PVB films are highly promising materials as they combine interesting thermal and structural morphology properties and in many cases coating viability. However, the polymerization ability of PVB films through solvent casting method using different solvents is fundamentally not well understood. In this rational, the first section demonstrates the use of Isopropanol, ethanol, methanol, and acetic acid for the development of high quality PVB films. The resulting acetic acid-based PVB film exhibits moderated thermal stability with smooth surface morphology which is an important factor in coating applications. On the other hand, ethanol-based PVB film achieves higher thermal stability relative to all other PVB films with some structural defects attributed to less impurities in the solvents. This study will pave the development of high performance PVB cast films.

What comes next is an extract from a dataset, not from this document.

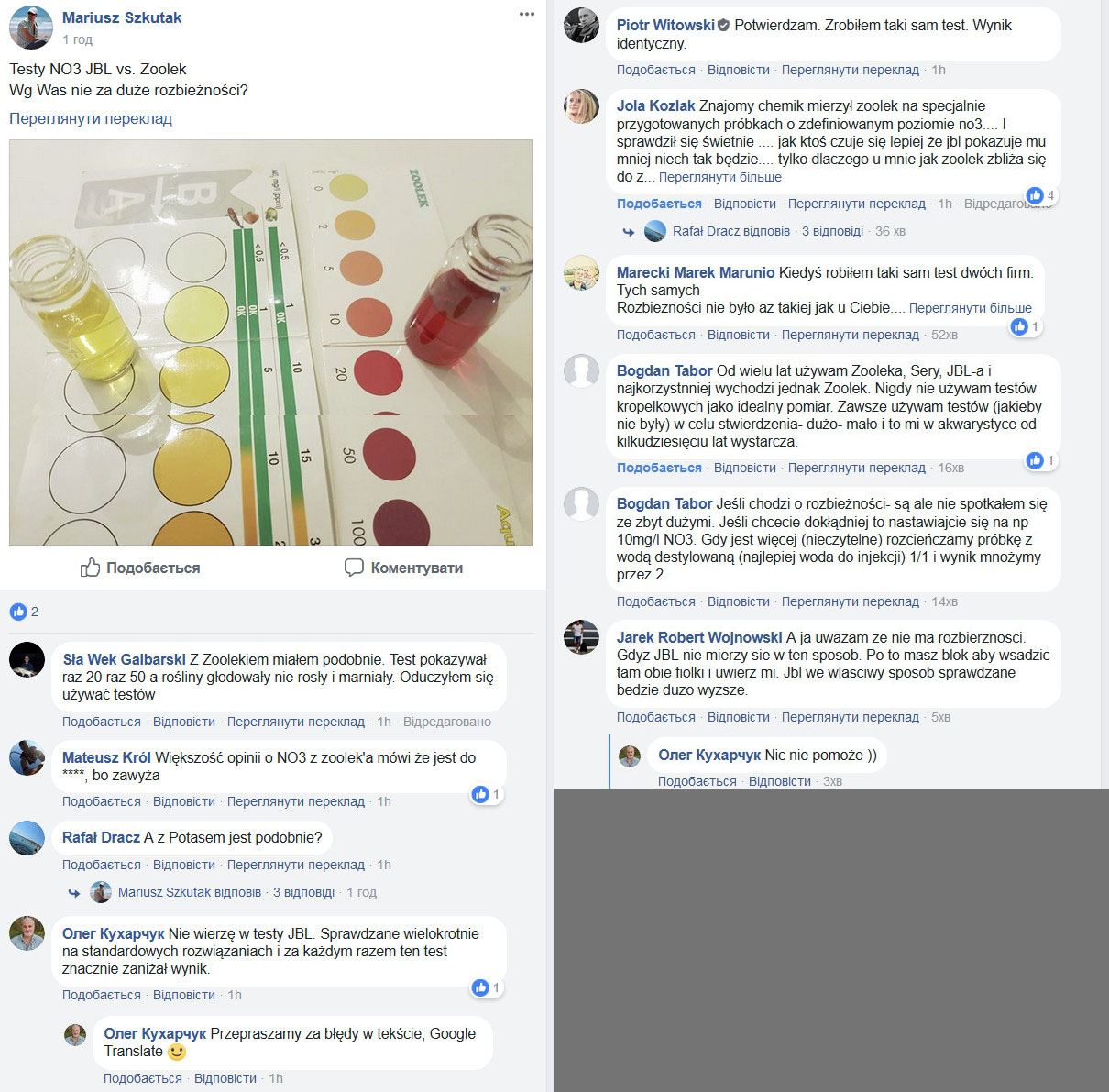1109x1092 pixels.
Task: Toggle like on Jola Kozlak's comment
Action: (659, 204)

In the second section, the synthesis and characterization of PVB and CS as a polymer blend are outlined. The need to integrate bio-renewable polymers with synthetic polymers has recently peaked due to concerns in polymer processes. PEG is used as a compatibilizer between PVB and CS in order to improve its frangibility. The morphology, crystallinity and rheology were characterized using scanning electron microscope (SEM), X-Ray diffraction (XRD), Fourier-transform infrared (FTIR) and tensile. The addition of PEG to the blend improved the
vi
elongation at break of the polymer by over 38%. The blend have prospective in protecting metal substrates against corrosion.

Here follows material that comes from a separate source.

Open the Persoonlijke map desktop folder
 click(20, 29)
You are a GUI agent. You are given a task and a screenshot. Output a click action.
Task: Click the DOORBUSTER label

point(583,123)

Thirdly, the morphology and conductivity of composites containing PVB, PEG, CS and electrically conducting carbon material (CCM), including mesoporous carbon (carbon meso), tergo (graphene) and graphite, were investigated. The aim is to determine if such composites are beneficial as coating materials as the electron conduction inhibits corrosion by limiting galvanic potentials. Given the combination of ingredients, nine samples were produced with CCM loading being the main variable. As a result, we find that the addition of any CCM in the blend increases its conductivity and at the same time affects its morphology. The blend modified with carbon meso has the highest conductivity and the blend modified with graphite has the lowest. As far as the morphology is concerned, partial miscibility was observed with the blend modified with tergo and graphite, while carbon meso blend composite is compatible. The blend has potential to be used in many coatings applications.

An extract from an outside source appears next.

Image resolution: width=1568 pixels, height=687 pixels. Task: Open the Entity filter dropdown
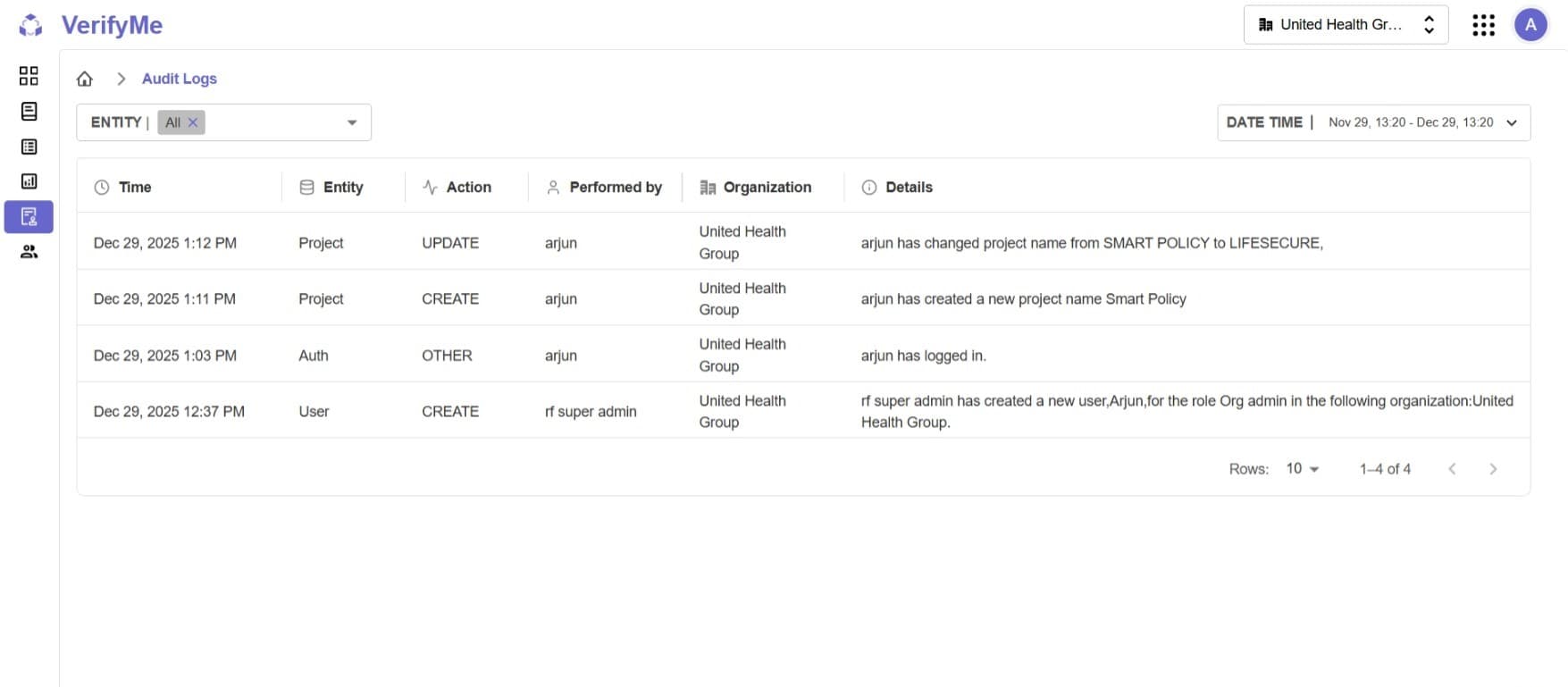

Lastly, steel and its alloys are extensively used in many industrial and construction applications as well as consumer products. Many coatings formulations are available to protect the steel from corroding with their enhanced protection ability, especially conductive polymer coatings have attracted considerable interest in the last decades. In this study a PVB, PEG and CS polymer blend is modified with carbon meso, and its corrosion protection applied on mild steel substrates. The PVB/PEG/CS polymer was synthesized by the solution mixing process and dispersing carbon meso spherical particles in the polymer matrix at 3% w/w. Visual analysis indicates that the degree of rust is decreased by 90% after the application of the composite on the mild steel substrate. This is confirmed by electrochemical analysis. The corrosion rate of the steel coated with the neat blend and composite achieves a protection efficiency of 30% and 44% respectively. Therefore, the blend composite provides a promising strategy to overcome the corrosion problem in the coating industry.